ProfileRequiredAttribute: Profiles are required to be fully authorized
Here is my implementation of ProfileRequiredAttribute. It is pretty new and right now it is more like working draft but you can already play with it.
public class ProfileRequiredAttribute : AuthorizeAttribute
{
private readonly string _redirectUrl;
public ProfileRequiredAttribute()
{
_redirectUrl = ConfigurationManager.AppSettings["JoinUrl"];
if (string.IsNullOrWhiteSpace(_redirectUrl))
_redirectUrl = "~/";
}
public override void OnAuthorization(AuthorizationContext filterContext)
{
base.OnAuthorization(filterContext);
var httpContext = filterContext.HttpContext;
var identity = httpContext.User.Identity;
if (!identity.IsAuthenticated || identity.GetProfile() == null)
if (filterContext.Result == null)
httpContext.Response.Redirect(_redirectUrl);
}
}
All methods with this attribute work as follows:
- if user is not authenticated then he or she is redirected to AppFabric ACS identity provider selection page,
- if user is authenticated but has no profile then user is by default redirected to main page of site but if you have application setting with name JoinUrl then user is redirected to this URL.
First case is handled by AuthorizeAttribute and the second one is handled by custom logic in ProfileRequiredAttribute class.
GetProfile() extension method
To get user profile using less code in places where profiles are needed I wrote GetProfile() extension method for IIdentity interface. There are some more extension methods that read out user and identity provider identifier from claims and based on this information user profile is read from database. If you take this code with copy and paste I am sure it doesn’t work for you but you get the idea.
public static User GetProfile(this IIdentity identity)
{
if (identity == null)
return null;
var context = HttpContext.Current;
if (context.Items["UserProfile"] != null)

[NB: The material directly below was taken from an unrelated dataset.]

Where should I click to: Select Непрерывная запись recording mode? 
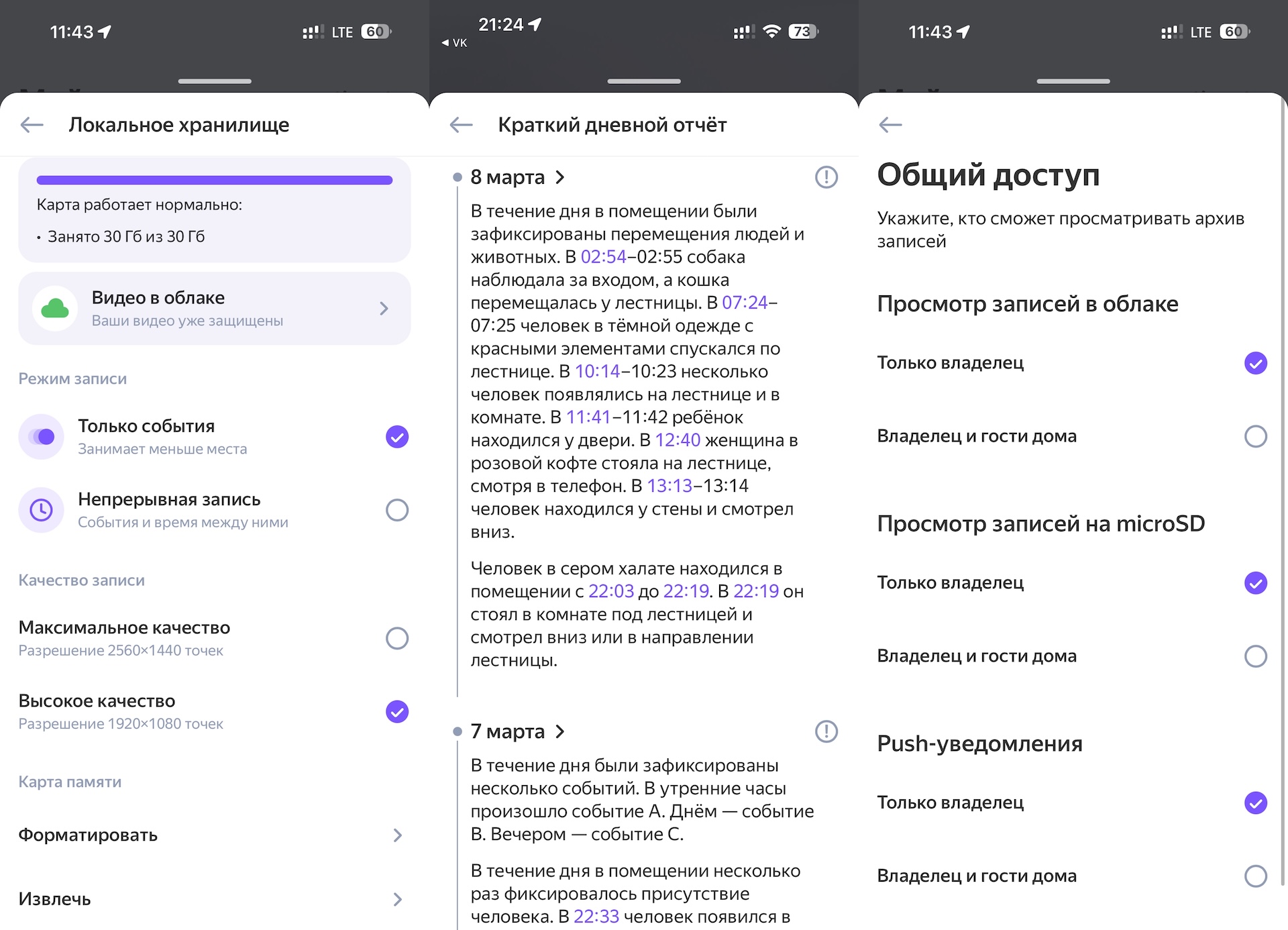[396, 510]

return context.Items["UserProfile"] as User;
var provider = identity.GetIdentityProvider();
var nameId = identity.GetNameIdentifier();
var rep = ObjectFactory.GetInstance<IUserRepository>();
var profile = rep.GetUserByProviderAndNameId(provider, nameId);
context.Items["UserProfile"] = profile;
return profile;
}
To avoid round trips to database I cache user profile to current request because the chance that profile gets changed meanwhile is very minimal. The other reason is maybe more tricky – profile objects are coming from Entity Framework context and context has also HTTP request as lifecycle.
Conclusion
This posting gave you some ideas how to finish user profiles stuff when you use AppFabric ACS as external authentication provider. Although there was little shift between us and ASP.NET MVC with interpretation of “authorized” we were easily able to solve the problem by extending AuthorizeAttribute to get all our requirements fulfilled. We also write extension method for IIdentity that returns as user profile based on username and caches the profile in HTTP request scope.
View Comments (3)
Thanks you for your great posts. Helped me a lot to get around WIF and Live ID missing Name property.
I too have a "Registered User without a profile problem". However, before all the MS stuff the registration and profile where just one row in a table. (less secure but that is the past).
So to get the user's profile filled out because it's info is used in my website, I built a SQL Server View on the database with the 2 tables, AspNetUsers, and "AccountProfile" left joined on AspNetUsers Id field. Now, user logs in and is directed to their "Account" page that has both. Or they can go to the menu and pick "Edit Profile". In my personal need, this works dandy. when the call to the Controller to update profile with new or changed info, I just update the fields in "AccountProfile". The SQL Server view server multiple purposed. I can just display public view of Accounts with limited information.
The SQL Server view serves multiple purposes.
Is what I was trying to type.
public see only part of SQL Server View
registered user sees also a limited display of all his compadres
registered user can see his own profile and edit it.
same SQL Sever View with different portions used.